Kimmich sprach auch darüber, wann er sich impfen lassen wird. "Ich gelte in einen paar Tagen als genesen. Dieser Status dauert eine gewisse Zeit an. Wenn es dann empfohlen wird, werde ich mich impfen lassen."
„"Es war für mich schwierig mit Ängsten und Bedenken umzugehen"“
Der Bayern-Profi weiter: "Im Endeffekt habe ich selbst gemerkt, jetzt mit der vierten Welle, dass man es nicht nur durch eigenes Verhalten beeinflussen kann, ob man mit dem Virus in Kontakt kommt oder nicht. Generell war es für mich einfach schwierig, mit meinen Ängsten und Bedenken umzugehen, deshalb war ich auch so lange unentschlossen."
„"Ich habe gehofft, keine Folgeschäden zu haben"“
Auf die Frage, was ihm durch den Kopf ging, als er davon erfuhr, dass er an Corona erkrankt ist, meinte Kimmich: "Das war natürlich nicht schön. Ich war davor schon zwei Wochen in Quarantäne. Ich habe gehofft, einen milden Verlauf zu haben und keine Folgeschäden zu haben."

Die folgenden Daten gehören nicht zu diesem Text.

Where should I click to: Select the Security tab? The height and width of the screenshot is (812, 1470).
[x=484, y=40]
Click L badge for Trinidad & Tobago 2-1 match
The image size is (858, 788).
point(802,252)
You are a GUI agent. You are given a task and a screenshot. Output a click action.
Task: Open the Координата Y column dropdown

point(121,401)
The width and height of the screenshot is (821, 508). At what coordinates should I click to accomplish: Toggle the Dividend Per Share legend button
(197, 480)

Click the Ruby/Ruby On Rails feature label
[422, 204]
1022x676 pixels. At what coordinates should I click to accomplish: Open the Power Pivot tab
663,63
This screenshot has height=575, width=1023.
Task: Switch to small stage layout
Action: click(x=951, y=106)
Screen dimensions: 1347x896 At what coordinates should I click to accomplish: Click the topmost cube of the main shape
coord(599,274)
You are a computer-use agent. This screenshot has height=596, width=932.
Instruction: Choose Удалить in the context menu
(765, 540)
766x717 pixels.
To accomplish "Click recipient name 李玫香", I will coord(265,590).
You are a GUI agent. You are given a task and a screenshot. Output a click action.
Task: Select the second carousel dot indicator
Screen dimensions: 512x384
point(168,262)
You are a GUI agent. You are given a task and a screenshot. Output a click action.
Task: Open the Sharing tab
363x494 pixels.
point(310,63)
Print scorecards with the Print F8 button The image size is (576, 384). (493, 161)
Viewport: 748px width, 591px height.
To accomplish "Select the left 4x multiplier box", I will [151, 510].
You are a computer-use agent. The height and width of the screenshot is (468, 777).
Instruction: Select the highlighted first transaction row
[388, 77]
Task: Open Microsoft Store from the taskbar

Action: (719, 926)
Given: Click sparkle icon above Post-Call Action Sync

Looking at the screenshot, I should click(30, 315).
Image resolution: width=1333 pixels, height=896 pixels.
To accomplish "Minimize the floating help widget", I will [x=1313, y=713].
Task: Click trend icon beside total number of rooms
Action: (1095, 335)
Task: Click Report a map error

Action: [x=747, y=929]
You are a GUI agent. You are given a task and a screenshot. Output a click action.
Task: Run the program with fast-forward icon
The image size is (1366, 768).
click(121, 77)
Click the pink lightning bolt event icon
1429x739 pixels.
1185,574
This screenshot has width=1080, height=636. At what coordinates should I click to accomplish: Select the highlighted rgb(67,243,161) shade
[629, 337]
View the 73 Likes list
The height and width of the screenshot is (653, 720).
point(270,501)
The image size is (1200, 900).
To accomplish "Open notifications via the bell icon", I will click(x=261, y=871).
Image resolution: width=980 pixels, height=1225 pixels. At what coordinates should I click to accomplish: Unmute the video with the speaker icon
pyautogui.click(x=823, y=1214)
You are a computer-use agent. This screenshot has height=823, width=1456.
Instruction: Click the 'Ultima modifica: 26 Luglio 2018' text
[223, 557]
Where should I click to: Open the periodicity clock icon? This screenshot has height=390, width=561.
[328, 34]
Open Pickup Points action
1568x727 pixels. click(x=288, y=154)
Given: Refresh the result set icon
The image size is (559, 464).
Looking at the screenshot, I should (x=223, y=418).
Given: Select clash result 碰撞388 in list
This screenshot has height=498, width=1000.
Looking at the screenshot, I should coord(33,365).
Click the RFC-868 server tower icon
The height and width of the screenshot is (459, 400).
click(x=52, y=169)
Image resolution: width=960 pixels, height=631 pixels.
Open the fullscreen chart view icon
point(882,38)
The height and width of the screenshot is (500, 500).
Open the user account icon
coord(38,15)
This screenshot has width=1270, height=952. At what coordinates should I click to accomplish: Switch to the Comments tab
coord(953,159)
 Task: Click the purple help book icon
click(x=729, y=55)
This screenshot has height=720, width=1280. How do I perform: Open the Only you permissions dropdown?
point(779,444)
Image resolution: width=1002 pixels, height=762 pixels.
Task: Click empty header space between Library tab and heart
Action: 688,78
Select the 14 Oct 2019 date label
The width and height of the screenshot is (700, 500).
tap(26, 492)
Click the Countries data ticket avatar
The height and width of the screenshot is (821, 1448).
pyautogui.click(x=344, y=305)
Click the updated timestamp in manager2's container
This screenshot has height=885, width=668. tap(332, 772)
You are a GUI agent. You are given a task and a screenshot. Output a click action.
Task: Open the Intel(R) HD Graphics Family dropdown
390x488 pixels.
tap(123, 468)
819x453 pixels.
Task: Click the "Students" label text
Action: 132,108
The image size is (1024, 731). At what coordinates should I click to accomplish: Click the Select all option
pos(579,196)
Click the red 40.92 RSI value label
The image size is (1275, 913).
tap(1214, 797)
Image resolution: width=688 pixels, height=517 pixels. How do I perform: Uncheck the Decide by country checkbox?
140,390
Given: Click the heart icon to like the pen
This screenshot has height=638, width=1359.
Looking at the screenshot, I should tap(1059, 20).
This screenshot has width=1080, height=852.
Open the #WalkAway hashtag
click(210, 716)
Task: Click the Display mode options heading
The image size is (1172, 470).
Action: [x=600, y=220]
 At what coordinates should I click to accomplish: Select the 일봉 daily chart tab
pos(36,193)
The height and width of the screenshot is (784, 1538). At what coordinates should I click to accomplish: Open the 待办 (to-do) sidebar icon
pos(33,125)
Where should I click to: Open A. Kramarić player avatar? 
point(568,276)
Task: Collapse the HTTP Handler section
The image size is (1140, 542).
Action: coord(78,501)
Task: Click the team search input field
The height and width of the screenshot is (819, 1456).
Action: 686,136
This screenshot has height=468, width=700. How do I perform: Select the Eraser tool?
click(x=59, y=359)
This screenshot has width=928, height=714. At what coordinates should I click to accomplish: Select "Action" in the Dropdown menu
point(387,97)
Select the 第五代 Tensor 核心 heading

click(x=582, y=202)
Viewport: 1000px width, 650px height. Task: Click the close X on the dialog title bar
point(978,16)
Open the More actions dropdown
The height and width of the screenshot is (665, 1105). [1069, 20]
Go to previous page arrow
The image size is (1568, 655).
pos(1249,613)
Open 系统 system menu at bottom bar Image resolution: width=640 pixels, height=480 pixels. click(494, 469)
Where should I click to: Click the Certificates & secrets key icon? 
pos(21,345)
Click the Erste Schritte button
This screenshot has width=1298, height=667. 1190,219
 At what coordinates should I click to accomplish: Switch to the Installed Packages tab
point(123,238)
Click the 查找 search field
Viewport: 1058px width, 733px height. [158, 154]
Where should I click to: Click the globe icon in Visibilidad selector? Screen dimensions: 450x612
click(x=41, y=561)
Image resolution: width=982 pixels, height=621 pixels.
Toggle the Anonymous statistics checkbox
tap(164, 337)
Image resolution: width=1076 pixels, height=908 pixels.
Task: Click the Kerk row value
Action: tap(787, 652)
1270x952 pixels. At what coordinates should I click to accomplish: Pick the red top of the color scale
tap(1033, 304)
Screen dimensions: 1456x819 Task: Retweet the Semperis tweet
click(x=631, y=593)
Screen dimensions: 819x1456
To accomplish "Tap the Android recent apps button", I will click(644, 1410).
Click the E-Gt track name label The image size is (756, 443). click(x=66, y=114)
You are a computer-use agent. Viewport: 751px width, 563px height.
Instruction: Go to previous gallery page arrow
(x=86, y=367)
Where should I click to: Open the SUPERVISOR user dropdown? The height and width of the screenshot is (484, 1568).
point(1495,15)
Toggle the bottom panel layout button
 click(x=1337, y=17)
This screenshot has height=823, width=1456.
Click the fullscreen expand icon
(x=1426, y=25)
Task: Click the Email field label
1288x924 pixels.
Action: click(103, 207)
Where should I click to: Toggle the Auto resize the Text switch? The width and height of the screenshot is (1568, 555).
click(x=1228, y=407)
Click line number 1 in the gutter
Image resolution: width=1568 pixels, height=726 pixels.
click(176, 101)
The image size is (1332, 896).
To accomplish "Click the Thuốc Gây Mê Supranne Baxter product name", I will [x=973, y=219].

Weil er den Bayern seit Wochen fehlt, plagen den Nationalspieler Schuldgefühle. "Ich war derjenige, der zu Hause saß und die Highlight-Spiele verpasst hat und der Mannschaft nicht helfen konnte und genauso gut habe ich die Mannschaft da im Stich gelassen. Dadurch, dass ich zweimal jeweils eine Woche verpasst habe, weil ich Kontaktperson war. Das wäre mit einer Impfung nicht passiert."
Noch kann Kimmich nicht trainieren. "Ich kann jetzt noch kein intensives Training machen, weil sonst die Gefahr ist, dass das aufs Herz geht und man längere Folgen davonträgt."
Sein Fazit: "Es war eine sehr, sehr schwierige Zeit für mich. Ich hatte Glück, dass mein Krankheitsverlauf relativ mild war."